Kabayeva’s father naively said that if his daughter were to marry Vladimir Putin, this would be very good
Perhaps because, in 2008, Kabayeva’s father naively said that if his daughter were to marry Vladimir Putin, this would be very good. Or because Kabayeva herself ‘refutes’ rumours of her relationship with Putin in a rather ambiguous way: ‘I’m fed up with this topic. After all, it’s my personal life and nothing to do with anyone else. You hint at my relationship with Vladimir Putin, but do you have any evidence of it? You don’t, so let’s stop talking about it. If there is any kind of relationship, this is for our descendants to discover in about 50 years….’
A multi-tiered beta plan
Why did Putin not divorce Lyudmila, and marry Alina when he was at the height of his fame and glory? Because that would need alpha courage. He dragged his feet until the very last moment, devising a multi-tiered beta plan, allegedly to give himself and society maximum time to get used to the idea of a new marriage.

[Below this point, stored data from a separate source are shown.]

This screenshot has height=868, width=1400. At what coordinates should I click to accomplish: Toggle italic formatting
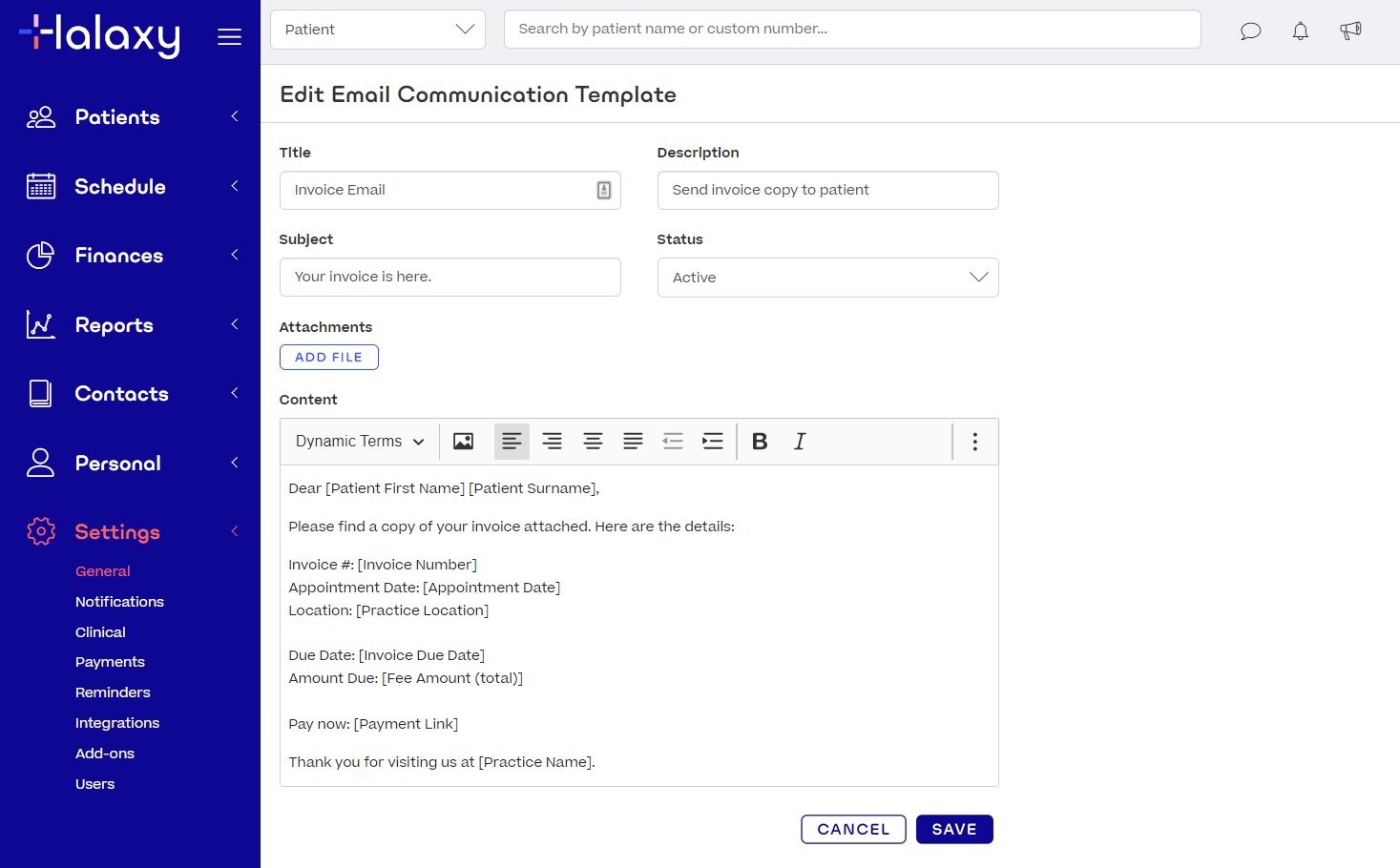(x=800, y=442)
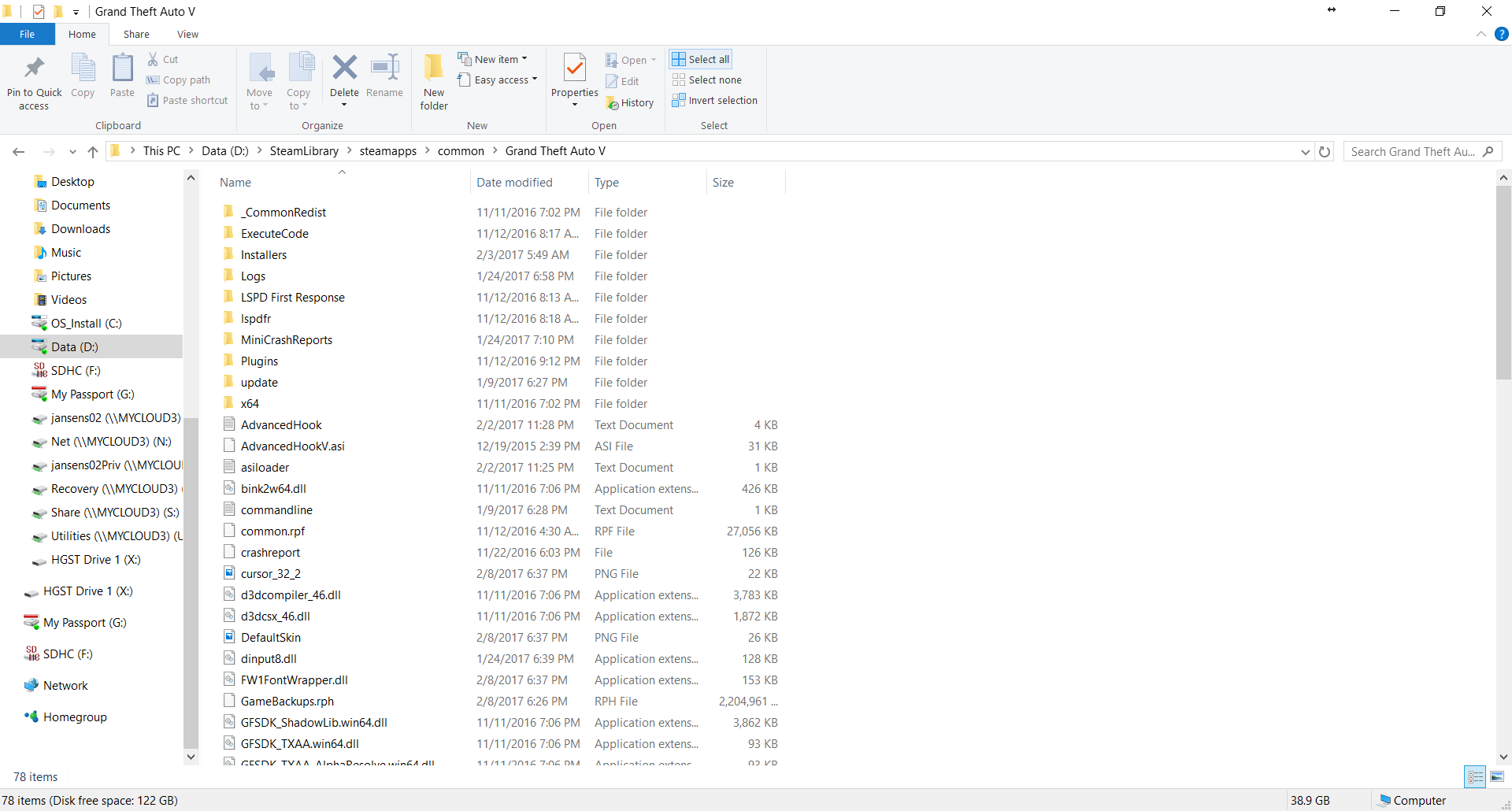Image resolution: width=1512 pixels, height=811 pixels.
Task: Open the Help question mark icon
Action: [1502, 34]
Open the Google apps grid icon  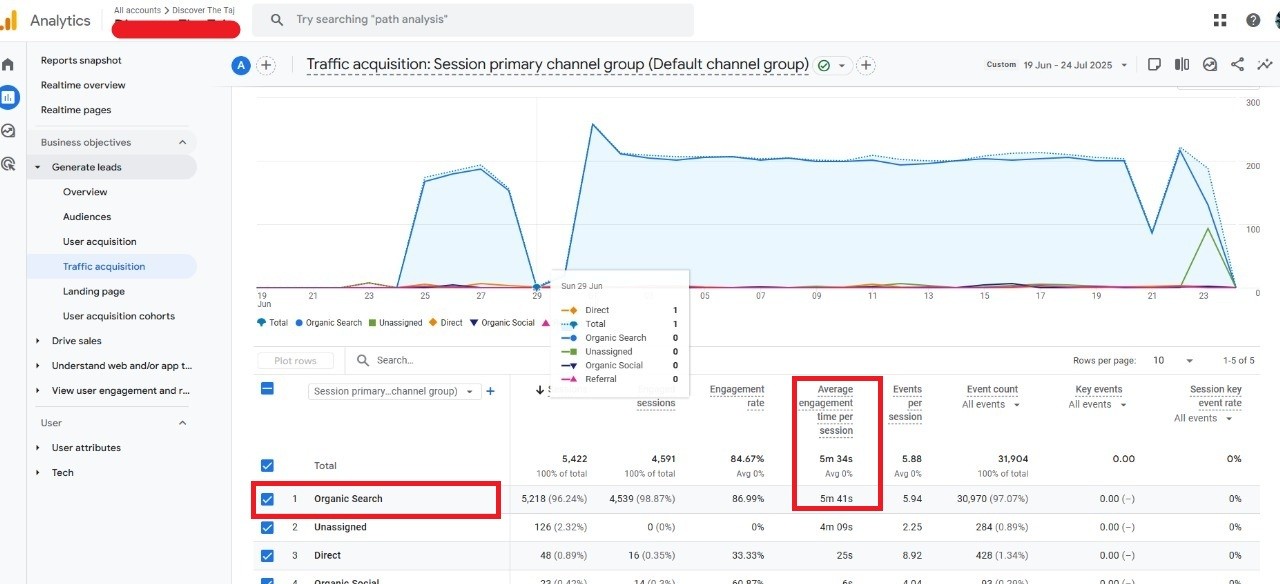pos(1220,20)
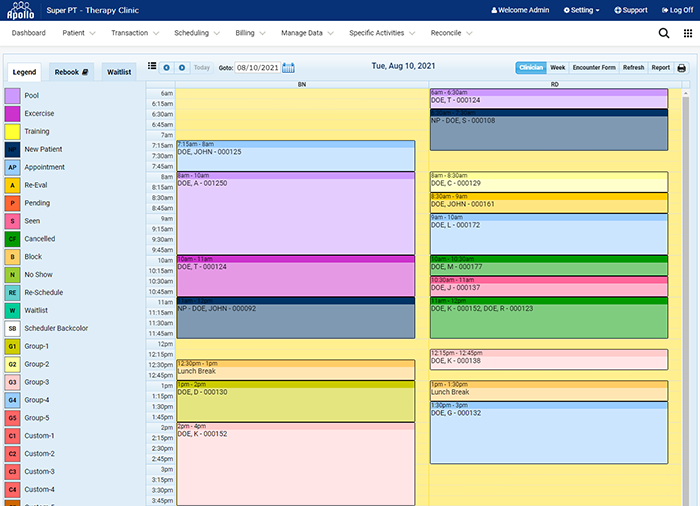
Task: Click the Apollo logo
Action: coord(21,10)
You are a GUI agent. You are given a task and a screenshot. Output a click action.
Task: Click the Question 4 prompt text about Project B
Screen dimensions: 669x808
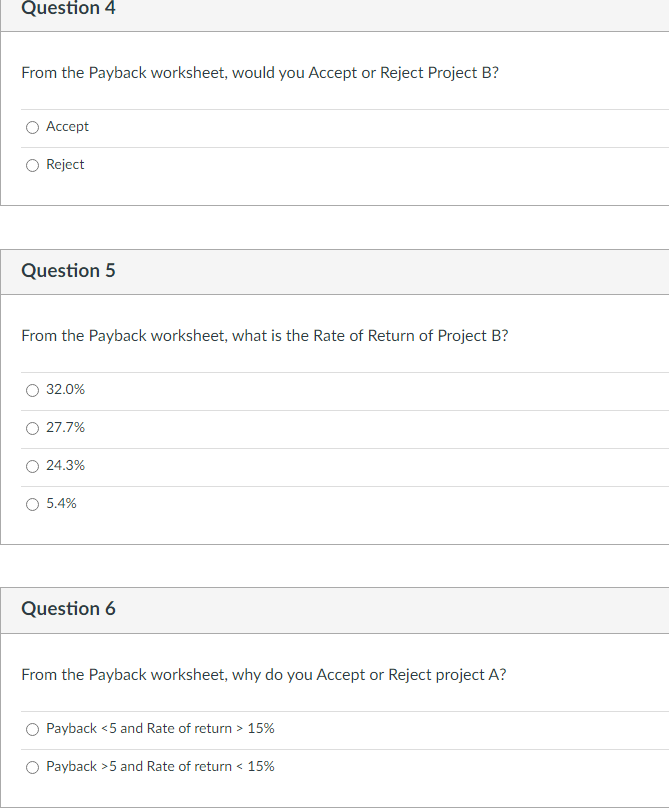[x=260, y=73]
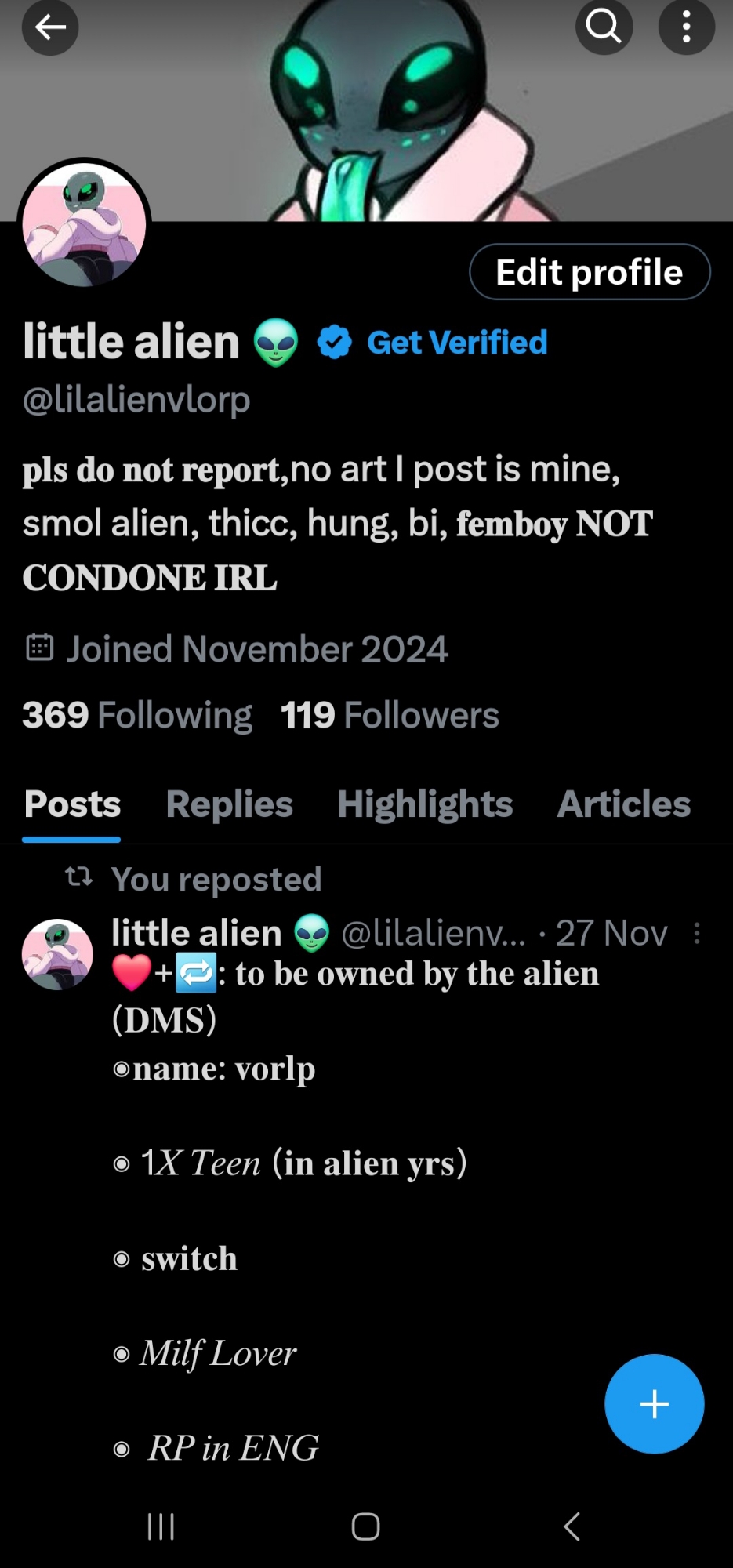733x1568 pixels.
Task: Compose a new post with the plus button
Action: tap(654, 1403)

Firstly, Alina Kabayeva had to work on her personal charisma, so as to appear worthy of her exalted role. In 2006 she was chosen as Glamour magazine’s Woman of the Year and ‘Russia’s sexiest woman’. In 2007 she was elected to the State Duma; then she headed up her own Alina Kabayeva Charitable Fund. She has tried her chances as a TV presenter – without, it has to be said, much success. She runs a children’s gymnastics festival etc. etc.
Secondly, Putin’s daughters had to grow up and embark on independent lives so that no one could say, heaven forbid, that he had abandoned his wife and children.
Thirdly, Russians had gradually to become accustomed to the idea that Putin and Nabayeva were having an affair. Information first appeared at the time that Putin took rather more of a back seat in April 2008, just before Medvedev was elected President. Putin immediately expressed his displeasure at the journalists prying into his private life, and denied everything. The newspaper Moscow Correspondent, which had published the rumours, was very publicly closed down, but it was after this ‘lead’ that information about Putin and Kabayeva started appearing regularly in the press at home and abroad.
Fourthly and lastly, Kabayeva had to attain the age of least 30, or the age gap would have made the union seem like an old man marrying Lolita. And if the rumours about the children are true, then the older boy is already 4, and it’s time to present him to the world.
When the open secret does get out, what then?
When the open secret does get out, what then? Perhaps, in spite of that first wave of sympathy for a marriage turned sour, there will be no sentimental reaction from Russian society about the romance of Vlad and Alinushka; an authoritarian power vertical needs an alpha male at the top; the divorce has shown us that what we have is a beta blocker.